Ask for evidence-backed user questions
One of the best ways to sharpen pua-ja usage is to require a standard before the agent asks you for help:
- what it investigated
- what evidence it found
- why the remaining question cannot be answered with tools
That reduces low-value interruptions.
Force broader search after repeated failure
A common failure mode is “same method, tiny variation.” Improve pua-ja by explicitly instructing:
- change diagnostic angle after two failed attempts
- inspect adjacent files and logs
- check for similar incidents elsewhere in the repo
- test an alternative hypothesis, not just a parameter tweak
Require verification, not declarations
Another common failure mode is claiming completion without proof. For better pua-ja guide outcomes, ask the agent to validate with something concrete:
- tests
- build output
- API response
- reproduced-and-resolved error
- file diff plus runtime check
Adapt the tone to your environment
The repository’s voice is intentionally harsh. If that is useful for your internal workflow, keep it. If not, preserve the operational rules of pua-ja for Context Engineering while softening the phrasing. The value is in trigger discipline and proactive behavior, not mandatory verbal intensity.

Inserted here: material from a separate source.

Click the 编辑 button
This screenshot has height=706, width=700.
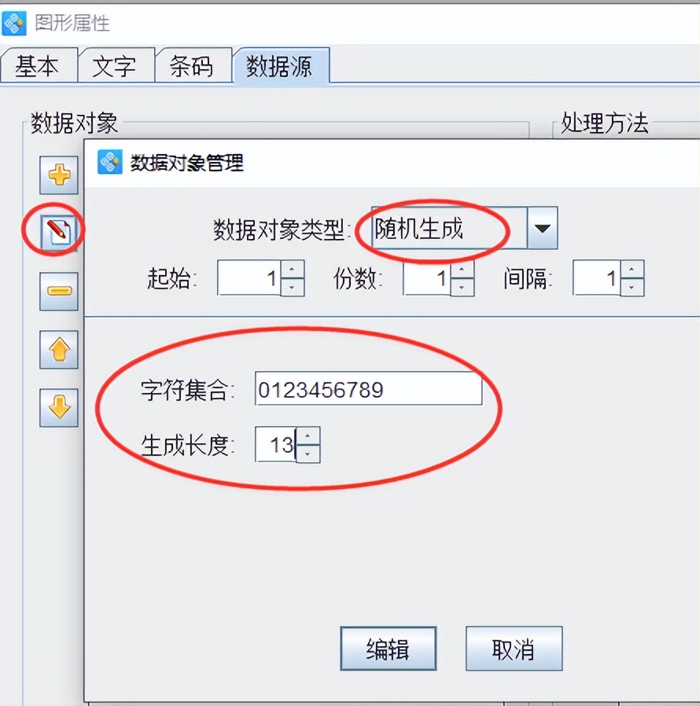[x=389, y=649]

Pair pua-ja with explicit stop conditions
To prevent over-investigation, define boundaries:
- max timebox
- acceptable fallback
- when to escalate to a human
- what level of confidence is required
This makes pua-ja more deployable in production workflows.
Iterate after the first pua-ja output
If the first escalated response is still shallow, do not just say “go deeper.” Give a correction with direction:
- “You still have not shown what files you inspected.”
- “You proposed environment issues without proof.”
- “You fixed one instance but did not search for related occurrences.”
- “You claimed success without running verification.”
That kind of feedback is much more effective than generic dissatisfaction.